Polícia flagra corte de duas mil palmeiras da Mata Atlântica no interior paulista

Fábrica clandestina explorava espécie juçara, típica do bioma, que está ameaçada de extinção

José Maria Tomazela, O Estado de S. Paulo

05 Junho 2013 | 19h52

SOROCABA - Policiais rodoviários flagraram na manhã desta quarta-feira (5), Dia Mundial do Meio Ambiente, uma fábrica clandestina de palmito responsável pela derrubada de duas mil palmeiras da espécie juçara, típica da Mata Atlântica e ameaçada de extinção, no município de Tapiraí, região de Sorocaba.

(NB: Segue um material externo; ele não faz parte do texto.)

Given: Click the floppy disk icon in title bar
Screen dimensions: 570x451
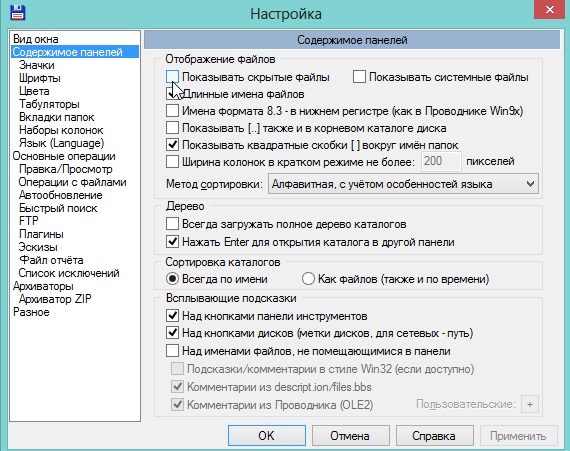Looking at the screenshot, I should [x=17, y=12].
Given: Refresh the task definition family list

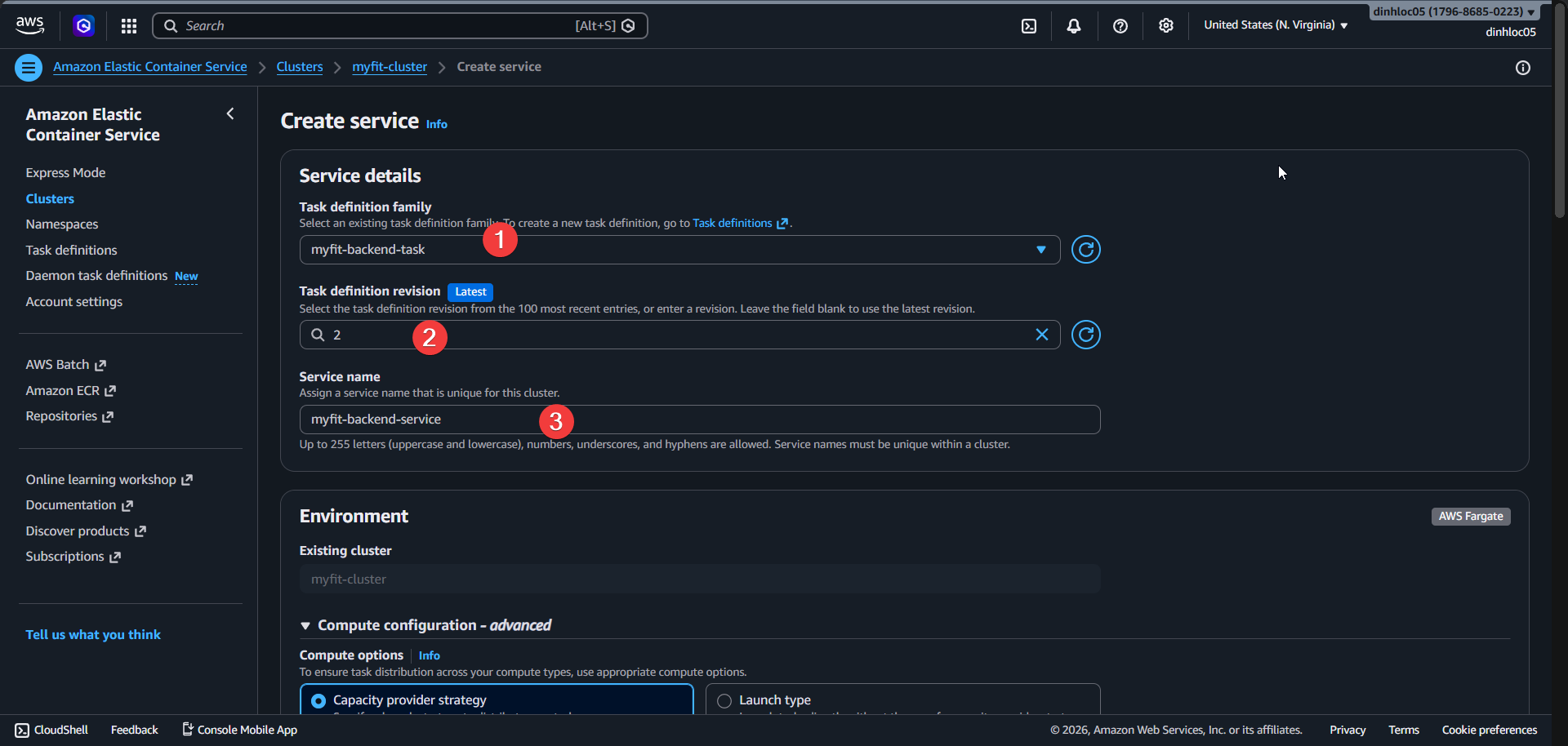Looking at the screenshot, I should [x=1085, y=249].
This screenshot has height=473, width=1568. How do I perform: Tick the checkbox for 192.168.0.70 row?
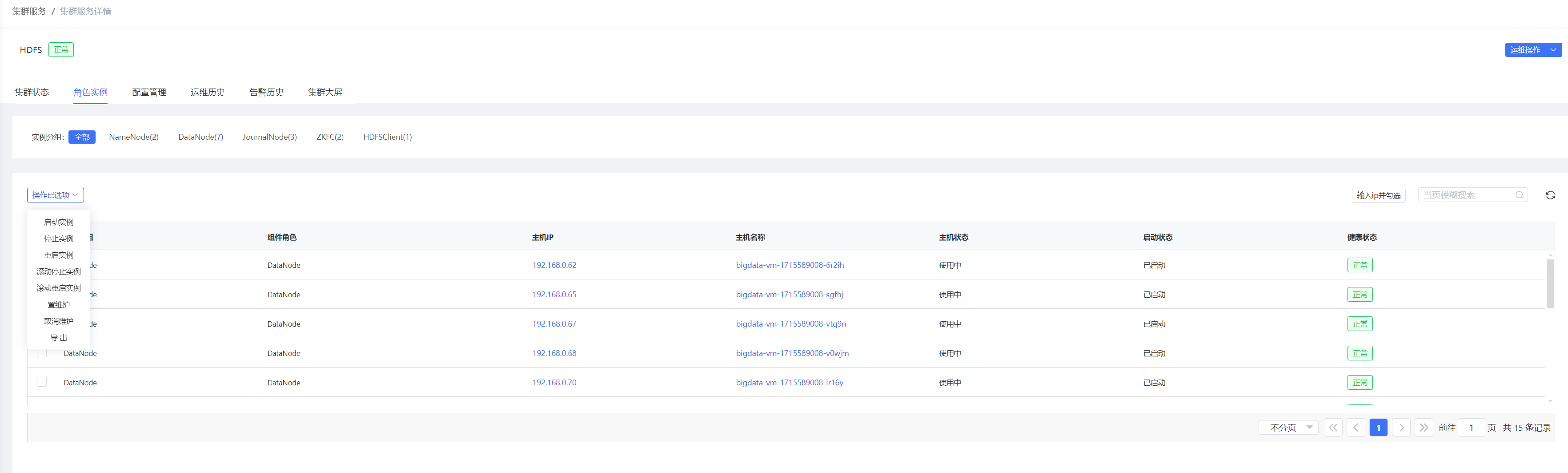point(42,382)
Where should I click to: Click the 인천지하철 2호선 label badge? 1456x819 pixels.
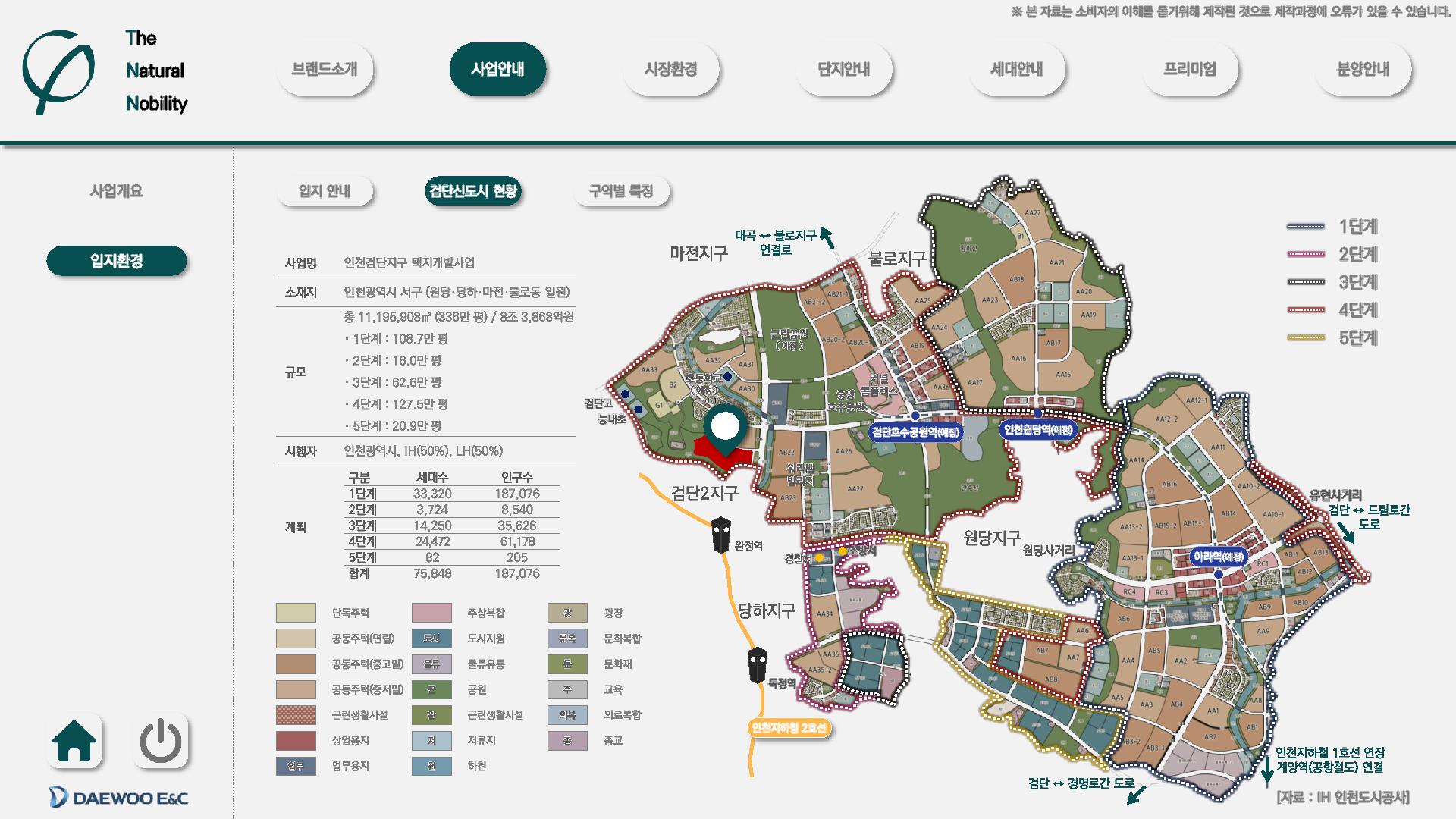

A fábrica improvisada funcionava na beira de uma trilha aberta a partir do km 160 da rodovia SP-79, que liga Tapiraí a Juquiá. A região, coberta pela floresta, na Serra de Paranapiacaba, é Área de Proteção Ambiental. No local ainda havia uma carga de palmito equivalente ao corte de 350 palmeiras. Os policiais verificaram que o palmito era conservado em formol, substância tóxica, considerada cancerígena.

Os cortadores de palmito estavam embrenhados na mata, mas os policiais prenderam José Agnaldo Chagas Júnior, que trabalhava no preparo do produto. Ele contou que o grupo trabalhava havia uma semana no corte e no cozimento do palmito. Parte da produção já havia sido distribuída nas cidades de Miracatu e Juquitiba. O produto e o material usado no preparo foram apreendidos. O suspeito foi levado à Delegacia de Polícia de Tapiraí e indiciado por crime ambiental.